Work instructions -
Please retype the following material line for line, changing nothing.

Input data -
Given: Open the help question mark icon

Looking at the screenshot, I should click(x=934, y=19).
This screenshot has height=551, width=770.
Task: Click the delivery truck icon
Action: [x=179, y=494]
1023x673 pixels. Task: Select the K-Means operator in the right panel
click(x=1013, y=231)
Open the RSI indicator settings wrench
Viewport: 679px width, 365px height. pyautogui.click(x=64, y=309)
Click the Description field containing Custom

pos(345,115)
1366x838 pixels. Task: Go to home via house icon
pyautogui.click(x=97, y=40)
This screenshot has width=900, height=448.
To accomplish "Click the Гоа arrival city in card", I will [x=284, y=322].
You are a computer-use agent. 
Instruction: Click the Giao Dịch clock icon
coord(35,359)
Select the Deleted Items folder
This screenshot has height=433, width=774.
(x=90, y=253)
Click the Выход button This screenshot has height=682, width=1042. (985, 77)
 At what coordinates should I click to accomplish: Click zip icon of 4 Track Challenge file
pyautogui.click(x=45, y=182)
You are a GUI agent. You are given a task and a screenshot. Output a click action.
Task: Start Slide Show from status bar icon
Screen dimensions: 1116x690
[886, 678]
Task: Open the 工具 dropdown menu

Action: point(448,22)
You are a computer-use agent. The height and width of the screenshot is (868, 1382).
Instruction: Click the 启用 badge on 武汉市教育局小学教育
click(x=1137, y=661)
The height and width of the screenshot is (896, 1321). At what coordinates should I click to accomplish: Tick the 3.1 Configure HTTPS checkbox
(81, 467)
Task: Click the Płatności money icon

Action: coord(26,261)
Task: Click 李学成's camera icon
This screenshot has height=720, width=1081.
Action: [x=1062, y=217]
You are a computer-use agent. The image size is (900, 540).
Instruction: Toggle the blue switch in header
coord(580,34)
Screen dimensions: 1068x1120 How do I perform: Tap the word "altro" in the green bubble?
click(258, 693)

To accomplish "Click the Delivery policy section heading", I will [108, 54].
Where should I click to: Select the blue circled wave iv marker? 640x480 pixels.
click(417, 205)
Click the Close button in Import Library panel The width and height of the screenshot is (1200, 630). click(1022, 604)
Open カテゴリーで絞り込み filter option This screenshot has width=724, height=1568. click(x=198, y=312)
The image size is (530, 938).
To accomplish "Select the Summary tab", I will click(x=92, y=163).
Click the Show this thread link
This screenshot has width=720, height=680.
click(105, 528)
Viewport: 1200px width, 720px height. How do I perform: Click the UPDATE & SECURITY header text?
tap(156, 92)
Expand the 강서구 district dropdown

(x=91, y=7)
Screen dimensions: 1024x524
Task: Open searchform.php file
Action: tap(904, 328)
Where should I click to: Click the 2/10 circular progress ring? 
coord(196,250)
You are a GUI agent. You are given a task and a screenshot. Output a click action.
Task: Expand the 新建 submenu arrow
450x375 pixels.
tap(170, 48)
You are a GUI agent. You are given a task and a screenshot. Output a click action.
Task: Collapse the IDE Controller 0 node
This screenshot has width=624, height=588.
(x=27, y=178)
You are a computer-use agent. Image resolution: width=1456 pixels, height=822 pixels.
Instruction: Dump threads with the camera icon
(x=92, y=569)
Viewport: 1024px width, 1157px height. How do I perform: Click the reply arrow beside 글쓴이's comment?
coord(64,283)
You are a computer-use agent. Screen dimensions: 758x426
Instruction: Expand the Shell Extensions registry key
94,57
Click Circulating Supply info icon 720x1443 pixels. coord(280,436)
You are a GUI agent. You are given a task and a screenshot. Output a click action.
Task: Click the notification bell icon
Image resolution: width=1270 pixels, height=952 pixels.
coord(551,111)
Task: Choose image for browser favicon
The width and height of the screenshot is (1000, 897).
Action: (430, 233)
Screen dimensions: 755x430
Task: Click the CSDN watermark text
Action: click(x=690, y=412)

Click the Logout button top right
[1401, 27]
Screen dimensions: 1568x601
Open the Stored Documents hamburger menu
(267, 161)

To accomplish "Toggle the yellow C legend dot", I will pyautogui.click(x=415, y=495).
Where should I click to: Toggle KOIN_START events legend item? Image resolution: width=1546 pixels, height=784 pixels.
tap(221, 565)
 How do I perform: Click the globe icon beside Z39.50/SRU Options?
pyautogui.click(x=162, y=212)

Solution for this task -
Given: Open the help question mark icon

Looking at the screenshot, I should click(x=934, y=19).
This screenshot has height=551, width=770.
Task: Click the delivery truck icon
Action: [x=179, y=494]
1023x673 pixels. Task: Select the K-Means operator in the right panel
click(x=1013, y=231)
Open the RSI indicator settings wrench
Viewport: 679px width, 365px height. pyautogui.click(x=64, y=309)
Click the Description field containing Custom

pos(345,115)
1366x838 pixels. Task: Go to home via house icon
pyautogui.click(x=97, y=40)
This screenshot has width=900, height=448.
To accomplish "Click the Гоа arrival city in card", I will [x=284, y=322].
You are a computer-use agent. 
Instruction: Click the Giao Dịch clock icon
coord(35,359)
Select the Deleted Items folder
This screenshot has height=433, width=774.
(x=90, y=253)
Click the Выход button This screenshot has height=682, width=1042. (985, 77)
 At what coordinates should I click to accomplish: Click zip icon of 4 Track Challenge file
pyautogui.click(x=45, y=182)
You are a GUI agent. You are given a task and a screenshot. Output a click action.
Task: Start Slide Show from status bar icon
Screen dimensions: 1116x690
[886, 678]
Task: Open the 工具 dropdown menu

Action: point(448,22)
You are a computer-use agent. The height and width of the screenshot is (868, 1382).
Instruction: Click the 启用 badge on 武汉市教育局小学教育
click(x=1137, y=661)
The height and width of the screenshot is (896, 1321). At what coordinates should I click to accomplish: Tick the 3.1 Configure HTTPS checkbox
(81, 467)
Task: Click the Płatności money icon

Action: coord(26,261)
Task: Click 李学成's camera icon
This screenshot has height=720, width=1081.
Action: [x=1062, y=217]
You are a computer-use agent. The image size is (900, 540).
Instruction: Toggle the blue switch in header
coord(580,34)
Screen dimensions: 1068x1120 How do I perform: Tap the word "altro" in the green bubble?
click(258, 693)

To accomplish "Click the Delivery policy section heading", I will [108, 54].
Where should I click to: Select the blue circled wave iv marker? 640x480 pixels.
click(417, 205)
Click the Close button in Import Library panel The width and height of the screenshot is (1200, 630). click(1022, 604)
Open カテゴリーで絞り込み filter option This screenshot has width=724, height=1568. click(x=198, y=312)
The image size is (530, 938).
To accomplish "Select the Summary tab", I will click(x=92, y=163).
Click the Show this thread link
This screenshot has width=720, height=680.
click(105, 528)
Viewport: 1200px width, 720px height. How do I perform: Click the UPDATE & SECURITY header text?
tap(156, 92)
Expand the 강서구 district dropdown

(x=91, y=7)
Screen dimensions: 1024x524
Task: Open searchform.php file
Action: tap(904, 328)
Where should I click to: Click the 2/10 circular progress ring? 
coord(196,250)
You are a GUI agent. You are given a task and a screenshot. Output a click action.
Task: Expand the 新建 submenu arrow
450x375 pixels.
tap(170, 48)
You are a GUI agent. You are given a task and a screenshot. Output a click action.
Task: Collapse the IDE Controller 0 node
This screenshot has width=624, height=588.
(x=27, y=178)
You are a computer-use agent. Image resolution: width=1456 pixels, height=822 pixels.
Instruction: Dump threads with the camera icon
(x=92, y=569)
Viewport: 1024px width, 1157px height. How do I perform: Click the reply arrow beside 글쓴이's comment?
coord(64,283)
You are a computer-use agent. Screen dimensions: 758x426
Instruction: Expand the Shell Extensions registry key
94,57
Click Circulating Supply info icon 720x1443 pixels. coord(280,436)
You are a GUI agent. You are given a task and a screenshot. Output a click action.
Task: Click the notification bell icon
Image resolution: width=1270 pixels, height=952 pixels.
coord(551,111)
Task: Choose image for browser favicon
The width and height of the screenshot is (1000, 897).
Action: (430, 233)
Screen dimensions: 755x430
Task: Click the CSDN watermark text
Action: click(x=690, y=412)

Click the Logout button top right
[1401, 27]
Screen dimensions: 1568x601
Open the Stored Documents hamburger menu
(267, 161)

To accomplish "Toggle the yellow C legend dot", I will pyautogui.click(x=415, y=495).
Where should I click to: Toggle KOIN_START events legend item? Image resolution: width=1546 pixels, height=784 pixels.
tap(221, 565)
 How do I perform: Click the globe icon beside Z39.50/SRU Options?
pyautogui.click(x=162, y=212)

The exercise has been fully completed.